3

We migrate large CVS repositories to GIT with cvs2git. For an in-house tool we need a mapping from CVS revision numbers to GIT revision hash for some files.

cvs2svn has an parameter --cvs-revnums, but this revisions are only stored in svn file properties and are not available for git.

I saw that git cvsimport -R creates this mapping, but has many other disadvantages to cvs2git.

Are there any other possibilities to get the informations from --cvs-revnums ?

SebW
  • 61
  • 3

2 Answers2

3

If I understand correctly, you want a way to answer the question "what is the first Git commit that includes CVS revision X.Y of file FOO?".

If you turn on cvs2git verbose output ("-v"), then cvs2git displays, during CreateRevsPass, the CVS file revisions that are being added to each Git commit:

CVS Revision grouping:
  Time: Fri May 23 02:31:36 2003
Creating Subversion r23 (commit)
 proj/default 1.2.2.1
 proj/sub1/default 1.2.2.1
 proj/sub2/subsubA/default 1.1.2.1

This is close to what you want. But it is not quite enough information to generate your table, because there is no easy way to map the pseudo-Subversion revision numbers (like "r23") to Git commit hashes. In fact, this is not trivial because cvs2git doesn't create the Git hashes itself, but rather just writes them in an abstract form to "git fast-import", which creates the commits and computes their hashes.

Tellya what I'm gonna do...

I just made a change to the trunk version of cvs2svn which causes OutputPass to emit a little bit more information, namely, which "mark" corresponds to which pseudo-Subversion revision number. The output for the above commit looks like this:

Writing commit r23 on Branch('B_MIXED') (mark :1000000021)

The mark ":1000000021", in turn, can be converted into a Git SHA-1 by asking "git fast-import" to write its marks to a file:

cat ../git-blob.dat ../git-dump.dat | git fast-import --export-marks=FILENAME

Look in the resulting file for a line that looks like this:

:1000000021 0aa255270fbb94ad691d5391a6d37c2ee6d78b03

from which you can read off the Git hash.

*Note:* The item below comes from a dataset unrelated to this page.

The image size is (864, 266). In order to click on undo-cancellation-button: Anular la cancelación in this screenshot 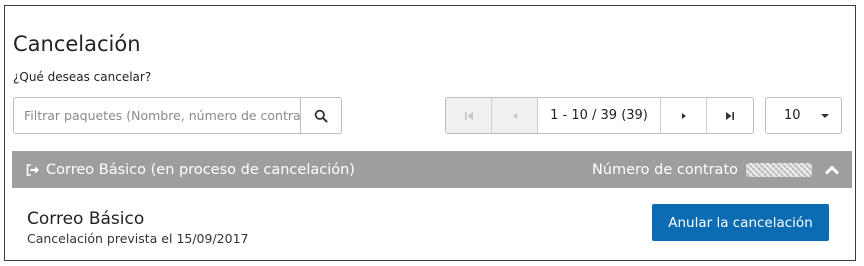, I will do `click(740, 222)`.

You still have a bit of work to do to pull all of this information together, but now at least it should in principle be possible.

Please note that this method will only tell you the first Git commit containing the CVS file revision. It will not tell you when that file revision was merged to other branches. And in fact, because of the impedance-mismatch between CVS and Git, you cannot rely on the Git commit ancestry graph to tell you that information. So there would be a lot more work to do to make this into a complete, convenient feature.

Hope that helps.

mhagger
  • 2,687
  • 18
  • 13
1

Thank you for your answer!

Now I finished the Migration from CVS to GIT successfully.

Because we needed the mapping between Git Hash and CVS revision for a couple of files in every repository only, I solved the described problem in a way that was a little bit more easy for me:

  1. Migration of the CVS Repository with cvs2svn from CVS to GIT.
  2. For file A: Receive all CVS commits from all branches from CVS server, ordered chronological in a single list.
  3. Receive all commits from all branches for file A from GIT, ordered chronological (ignore commits with comment "This commit was manufactured by cvs2svn") in a single list.
  4. Ensure that the amount of CVS an GIT commits in both lists is exactly the same (to ensure that nobody made newer commits to CVS ).
  5. Map every CVS revision to a single GIT Hash.

Now we had for every CVS revision the first Git Commit containing the CVS File revision. This worked for us, because we had for one file no CVS commit with the same timestamp in different branches.

SebW
  • 61
  • 3